Adding these players to a lineup that was led by the 2015 NL MVP runner-up Paul Goldschmidt and rotation with emerging young talents such as Patrick Corbin and Robbie Ray, Arizona believed they would indeed contend for a postseason berth.
Instead, the Diamondbacks collapsed back to a 69-93 record, 18 games off that NL Wildcard pace and 22 games behind the division-winning Los Angeles Dodgers.
Key injuries decimated the lineup, as a pair of starting outfielders, A.J. Pollock and David Peralta, missed most of the season.


However, it was the collapse of the starting rotation, in particular the failures of the two big acquisitions in Greinke and Miller, that led to the team collapse.
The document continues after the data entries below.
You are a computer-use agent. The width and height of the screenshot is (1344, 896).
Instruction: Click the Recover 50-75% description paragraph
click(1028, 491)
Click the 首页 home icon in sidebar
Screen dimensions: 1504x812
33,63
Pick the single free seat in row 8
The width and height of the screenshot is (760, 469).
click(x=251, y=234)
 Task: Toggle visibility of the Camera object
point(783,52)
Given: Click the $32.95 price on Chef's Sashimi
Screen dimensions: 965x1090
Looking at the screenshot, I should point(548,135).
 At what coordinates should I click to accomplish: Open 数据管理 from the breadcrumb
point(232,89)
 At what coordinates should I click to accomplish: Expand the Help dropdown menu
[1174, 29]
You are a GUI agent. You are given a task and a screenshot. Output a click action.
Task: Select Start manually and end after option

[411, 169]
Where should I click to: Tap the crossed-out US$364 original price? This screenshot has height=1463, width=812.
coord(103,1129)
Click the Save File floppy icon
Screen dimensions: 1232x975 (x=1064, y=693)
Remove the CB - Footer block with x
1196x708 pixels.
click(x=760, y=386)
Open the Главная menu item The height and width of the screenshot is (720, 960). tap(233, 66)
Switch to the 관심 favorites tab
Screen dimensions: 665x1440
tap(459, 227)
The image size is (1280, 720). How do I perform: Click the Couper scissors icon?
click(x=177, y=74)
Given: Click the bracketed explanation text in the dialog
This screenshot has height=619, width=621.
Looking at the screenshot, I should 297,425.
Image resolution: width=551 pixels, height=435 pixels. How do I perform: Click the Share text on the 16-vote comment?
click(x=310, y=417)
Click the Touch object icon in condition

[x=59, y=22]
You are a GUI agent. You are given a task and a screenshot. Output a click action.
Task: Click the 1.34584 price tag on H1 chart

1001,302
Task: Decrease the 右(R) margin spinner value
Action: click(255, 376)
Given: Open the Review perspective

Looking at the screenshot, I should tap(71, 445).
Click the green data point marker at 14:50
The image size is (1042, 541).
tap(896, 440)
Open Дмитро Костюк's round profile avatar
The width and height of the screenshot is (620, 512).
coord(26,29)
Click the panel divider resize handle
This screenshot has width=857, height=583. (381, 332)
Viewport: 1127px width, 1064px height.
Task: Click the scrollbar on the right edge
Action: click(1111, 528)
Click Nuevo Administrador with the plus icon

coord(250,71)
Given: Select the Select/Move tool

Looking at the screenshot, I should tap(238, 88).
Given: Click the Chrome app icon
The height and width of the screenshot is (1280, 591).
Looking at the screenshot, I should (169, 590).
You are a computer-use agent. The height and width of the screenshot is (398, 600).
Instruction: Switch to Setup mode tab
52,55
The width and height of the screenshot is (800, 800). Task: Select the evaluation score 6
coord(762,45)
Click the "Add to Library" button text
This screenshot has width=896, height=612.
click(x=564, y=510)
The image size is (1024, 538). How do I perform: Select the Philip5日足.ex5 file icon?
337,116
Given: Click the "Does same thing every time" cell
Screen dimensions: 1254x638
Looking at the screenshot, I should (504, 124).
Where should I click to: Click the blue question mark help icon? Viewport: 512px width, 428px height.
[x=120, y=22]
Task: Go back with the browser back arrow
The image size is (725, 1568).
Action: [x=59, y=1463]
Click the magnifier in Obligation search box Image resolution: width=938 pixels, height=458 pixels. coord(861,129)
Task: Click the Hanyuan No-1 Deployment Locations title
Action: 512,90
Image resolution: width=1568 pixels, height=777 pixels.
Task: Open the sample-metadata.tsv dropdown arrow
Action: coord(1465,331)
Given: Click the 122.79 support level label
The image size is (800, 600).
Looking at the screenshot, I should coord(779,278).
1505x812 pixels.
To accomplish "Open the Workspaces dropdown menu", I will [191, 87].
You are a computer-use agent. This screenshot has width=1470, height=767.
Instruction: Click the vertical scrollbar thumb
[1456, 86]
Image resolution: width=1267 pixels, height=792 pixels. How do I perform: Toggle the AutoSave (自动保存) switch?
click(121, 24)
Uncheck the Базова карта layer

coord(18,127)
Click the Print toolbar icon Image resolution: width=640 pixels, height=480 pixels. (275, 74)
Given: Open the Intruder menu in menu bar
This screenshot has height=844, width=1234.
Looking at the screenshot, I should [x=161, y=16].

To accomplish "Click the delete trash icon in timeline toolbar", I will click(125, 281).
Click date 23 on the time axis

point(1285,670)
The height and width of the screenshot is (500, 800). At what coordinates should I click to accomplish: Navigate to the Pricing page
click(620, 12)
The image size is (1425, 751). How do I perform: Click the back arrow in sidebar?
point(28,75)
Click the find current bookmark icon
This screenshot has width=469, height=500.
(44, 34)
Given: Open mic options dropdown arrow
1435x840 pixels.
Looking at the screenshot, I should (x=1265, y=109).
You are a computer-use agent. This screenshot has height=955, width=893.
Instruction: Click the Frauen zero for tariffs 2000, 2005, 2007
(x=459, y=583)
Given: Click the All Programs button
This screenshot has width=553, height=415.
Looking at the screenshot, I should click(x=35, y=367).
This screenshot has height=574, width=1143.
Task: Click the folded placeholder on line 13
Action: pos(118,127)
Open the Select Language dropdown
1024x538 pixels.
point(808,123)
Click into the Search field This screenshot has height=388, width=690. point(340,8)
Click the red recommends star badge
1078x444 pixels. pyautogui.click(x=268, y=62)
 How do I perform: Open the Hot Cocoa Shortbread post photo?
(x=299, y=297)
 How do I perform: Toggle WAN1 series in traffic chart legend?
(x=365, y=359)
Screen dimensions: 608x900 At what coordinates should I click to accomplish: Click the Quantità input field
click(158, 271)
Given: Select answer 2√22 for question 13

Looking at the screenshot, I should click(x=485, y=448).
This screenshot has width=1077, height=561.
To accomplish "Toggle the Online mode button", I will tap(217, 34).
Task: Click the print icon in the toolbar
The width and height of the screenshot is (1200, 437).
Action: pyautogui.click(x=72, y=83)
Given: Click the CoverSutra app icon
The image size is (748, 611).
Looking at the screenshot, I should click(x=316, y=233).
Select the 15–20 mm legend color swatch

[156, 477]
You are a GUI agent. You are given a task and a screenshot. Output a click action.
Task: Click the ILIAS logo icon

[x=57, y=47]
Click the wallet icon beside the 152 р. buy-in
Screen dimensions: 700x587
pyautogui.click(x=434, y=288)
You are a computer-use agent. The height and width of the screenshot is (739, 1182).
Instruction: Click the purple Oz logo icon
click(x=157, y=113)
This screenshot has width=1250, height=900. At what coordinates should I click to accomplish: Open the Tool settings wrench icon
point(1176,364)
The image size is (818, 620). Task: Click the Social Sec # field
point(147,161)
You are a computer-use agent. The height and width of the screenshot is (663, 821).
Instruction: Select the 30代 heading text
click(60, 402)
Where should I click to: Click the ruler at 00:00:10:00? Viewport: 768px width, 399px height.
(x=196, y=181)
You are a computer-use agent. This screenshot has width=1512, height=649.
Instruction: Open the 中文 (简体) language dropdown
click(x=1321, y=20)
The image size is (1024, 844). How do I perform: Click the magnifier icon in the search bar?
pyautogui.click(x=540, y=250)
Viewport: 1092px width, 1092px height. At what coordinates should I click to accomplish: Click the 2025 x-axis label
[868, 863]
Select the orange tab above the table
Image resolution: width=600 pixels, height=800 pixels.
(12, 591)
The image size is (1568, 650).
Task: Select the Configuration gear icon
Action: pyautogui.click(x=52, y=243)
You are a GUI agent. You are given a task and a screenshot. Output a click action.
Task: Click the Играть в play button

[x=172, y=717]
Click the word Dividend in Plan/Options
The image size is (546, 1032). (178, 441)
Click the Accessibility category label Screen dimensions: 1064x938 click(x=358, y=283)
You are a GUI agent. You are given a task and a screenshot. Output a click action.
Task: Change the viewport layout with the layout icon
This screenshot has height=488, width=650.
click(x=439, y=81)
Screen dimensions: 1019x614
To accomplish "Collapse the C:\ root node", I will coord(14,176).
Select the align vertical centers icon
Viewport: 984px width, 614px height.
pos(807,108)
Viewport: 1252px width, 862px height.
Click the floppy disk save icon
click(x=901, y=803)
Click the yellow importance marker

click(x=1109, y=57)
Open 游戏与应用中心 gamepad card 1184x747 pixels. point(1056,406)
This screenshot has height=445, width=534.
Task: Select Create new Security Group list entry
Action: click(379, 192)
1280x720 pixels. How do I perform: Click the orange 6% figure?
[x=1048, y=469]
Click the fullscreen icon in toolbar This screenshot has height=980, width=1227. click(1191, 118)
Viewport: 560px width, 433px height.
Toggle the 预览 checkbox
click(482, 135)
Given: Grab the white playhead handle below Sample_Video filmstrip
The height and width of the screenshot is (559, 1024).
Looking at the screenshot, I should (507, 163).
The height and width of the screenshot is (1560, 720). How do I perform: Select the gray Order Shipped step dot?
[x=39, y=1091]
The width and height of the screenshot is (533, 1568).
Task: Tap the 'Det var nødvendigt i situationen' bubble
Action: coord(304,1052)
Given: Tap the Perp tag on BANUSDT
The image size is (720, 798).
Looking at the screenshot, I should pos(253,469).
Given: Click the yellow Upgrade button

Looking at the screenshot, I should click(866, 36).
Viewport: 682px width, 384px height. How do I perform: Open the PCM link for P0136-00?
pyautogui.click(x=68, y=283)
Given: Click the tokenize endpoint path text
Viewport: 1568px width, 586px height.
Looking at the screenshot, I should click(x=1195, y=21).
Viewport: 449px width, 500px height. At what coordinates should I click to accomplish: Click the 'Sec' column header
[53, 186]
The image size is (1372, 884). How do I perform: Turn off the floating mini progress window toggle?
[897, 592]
In three years with the Dodgers prior to arriving in the desert, Greinke had finished among the top ten in the NL Cy voting. In the previous two years he was an NL All-Star and Gold Glover.
Miller had lost 17 games with the Braves in 2015. However, he also had recorded a 3.02 ERA, allowing just 183 hits in 205.1 innings as a 24-year old.
Corbin had missed the entire 2014 season and the start of 2015 after needing Tommy John surgery. He went 6-5 with a 3.60 ERA in making 16 starts after finally returning, with a 78/17 K:BB ratio over 85 innings.
The lone left-hander in the group, Ray had registered a 3.52 ERA in making 23 starts as a 23-year old in 2015. He also struck out 119 batters and allowed just 121 hits over 127.1 innings.
These four gave the Diamondbacks hope that they could contend with any starting group in the 2016 campaign. In the end, none lived up to their billing or their potential.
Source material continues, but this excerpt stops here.